The dollar is down 0.3% against the yen, 0.2% versus the Swiss franc and 0.1% relative to the euro and yuan.  The dollar is unchanged vis-a-vis the loonie and 0.2% firmer against the kiwi and up 0.1% against the Aussie dollar and sterling.

Japan’s Nikkei fell 1.4% after some disappointing Japanese data.

  • Although CPI inflation rose 0.3 percentage points further to 3.7%, the CPI excluding food and energy posted only a 0.1% month-on-month uptick, and Tokyo CPI inflation eased to 3.0% from 3.1%.
  • After a staggering 13.6% monthly plunge in April, retail sales recovered just 4.6% in May and were 0.4% lower than a year earlier.  Large store sales fell 1.2% on year.
  • Real household spending sank 8.0% on year in May, almost twice as much as in April.
  • The jobless rate’s further dip to 3.5% was a bright spot.

The British Ftse and German Dax are marginally higher.  The DOW opened marginally lower.

Oil and gold are 0.1% and 0.2% firmer.  Ten-year German bunds and British gilts are steady.

Ezone economic sentiment dropped to 102.0 in June from 102.6 in May.  Consumer confidence printed at -7.5 after -7.1, and industrial sentiment lost 1.2 points to -4.3.

CPI inflation in Germany accelerated to 1.0% in June, suggesting that regional disinflation may be flattening.  German import prices fell 2.1% in the year to May, less than the 2.4% slide in the year to April.

Italian business sentiment ticked up to 100.0 from a reading of 99.8 in May.

French GDP stagnated in the first quarter and was only 0.7% greater than in 1Q13 according to the final estimate.  French producer prices fell 0.2% on year last month.

Retail sales in Spain were 0.5% greater than a year before in May.  Consumer prices in June were unchanged from a year earlier.  Portuguese business confidence and consumer sentiment each improved somewhat this month.

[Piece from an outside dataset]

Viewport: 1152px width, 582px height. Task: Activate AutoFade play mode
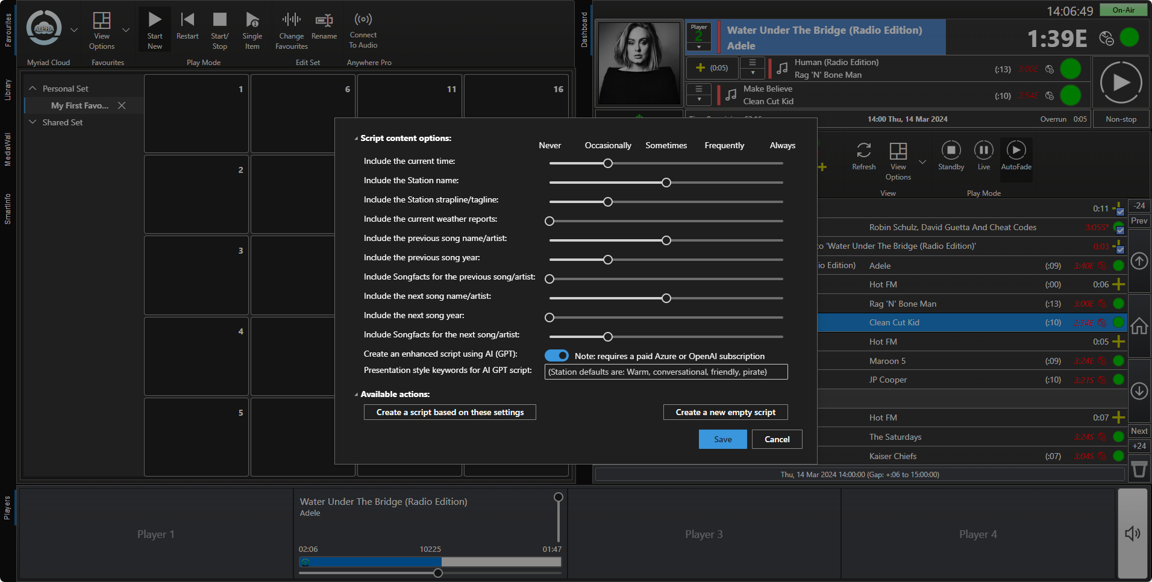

Austria’s manufacturing PMI weakened by a half point to 50.4 in June.  Finnish consumer confidence stagnated at a reading of 8.7 this month.

British GDP grew 0.8% on quarter and 3.0% on year in 1Q.  The current account deficit narrowed less than forecast to GBP 18.495 billion from GBP 23.519 billion in 4Q13.  Bank of England Governor Carney hinted that the Base Rate will climb to 2.5% in about three years from now.  British consumer sentiment edged a point higher to +1 in June.

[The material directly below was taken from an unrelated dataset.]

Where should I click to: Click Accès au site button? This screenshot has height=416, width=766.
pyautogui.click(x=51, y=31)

The 12-month increase in Swedish retail sales slowed to 5.0% in May from 6.5% in April.

The Swiss index of leading economic indicators firmed 0.3 of a point to 100.4 in May.

Canadian producer price inflation slowed to 3.4% in May from 3.9% in April.

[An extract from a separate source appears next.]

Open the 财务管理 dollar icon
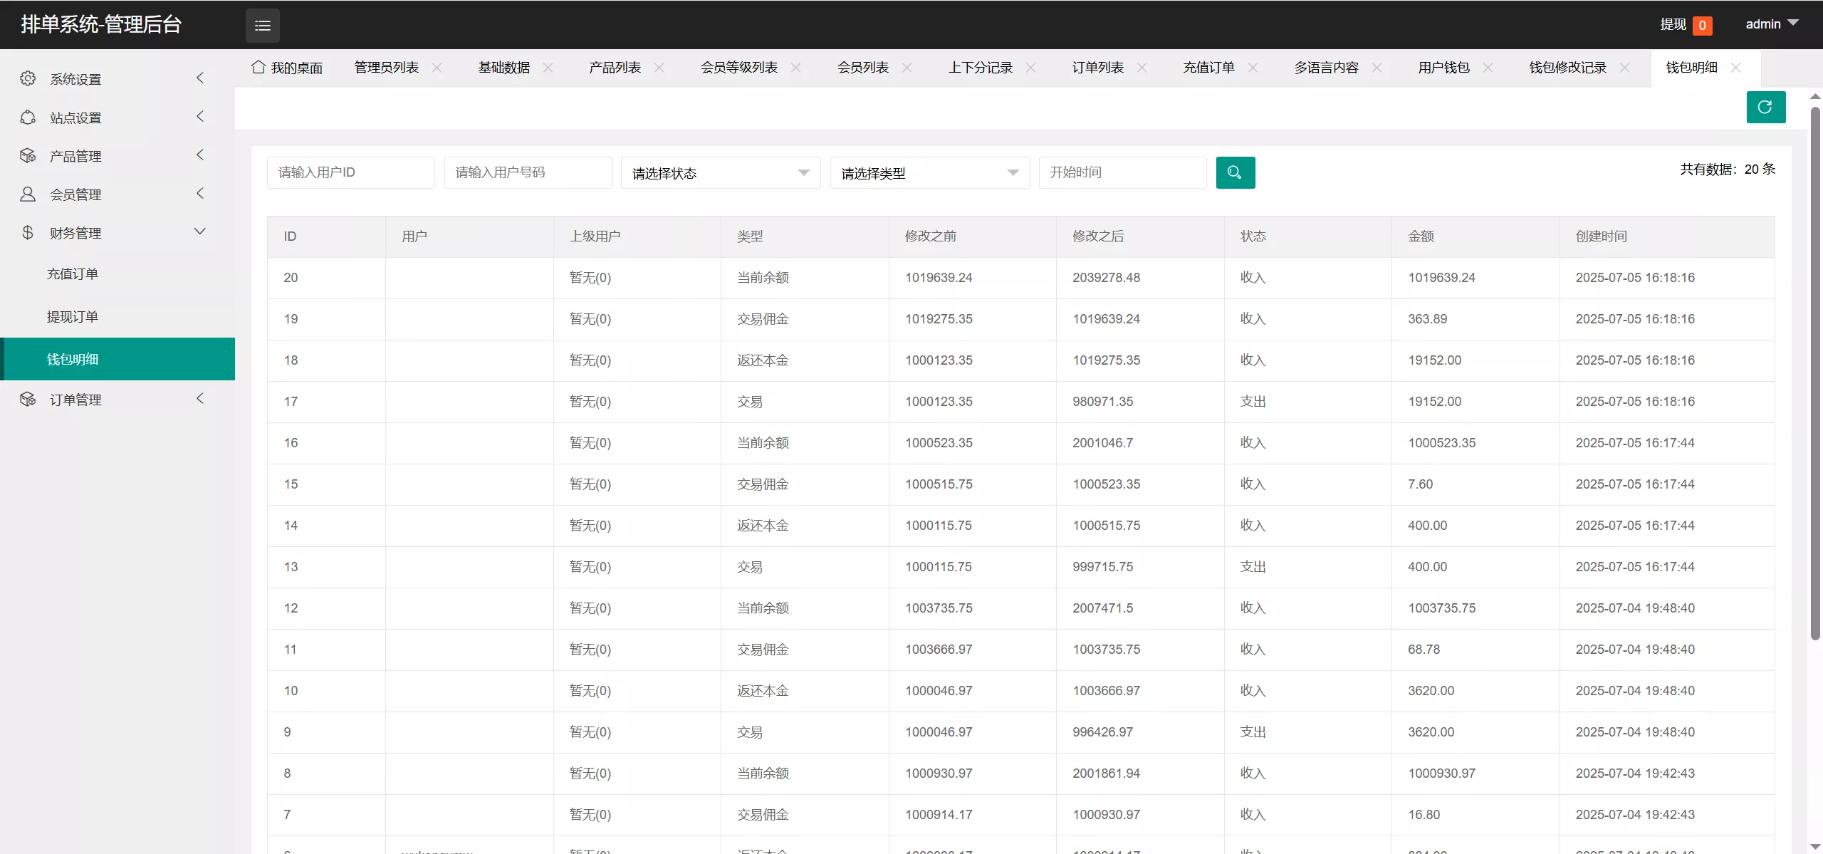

U.S. consumer sentiment according to the monthly Reuters/U. Michigan index rose 1.3 points in June.  This improvement only partly balances weak news earlier in the week such as the downward revision of real GDP in 1Q to a contraction of 2.9% and the mere 0.2% rise in personal consumption expenditures during May on top of no change in April.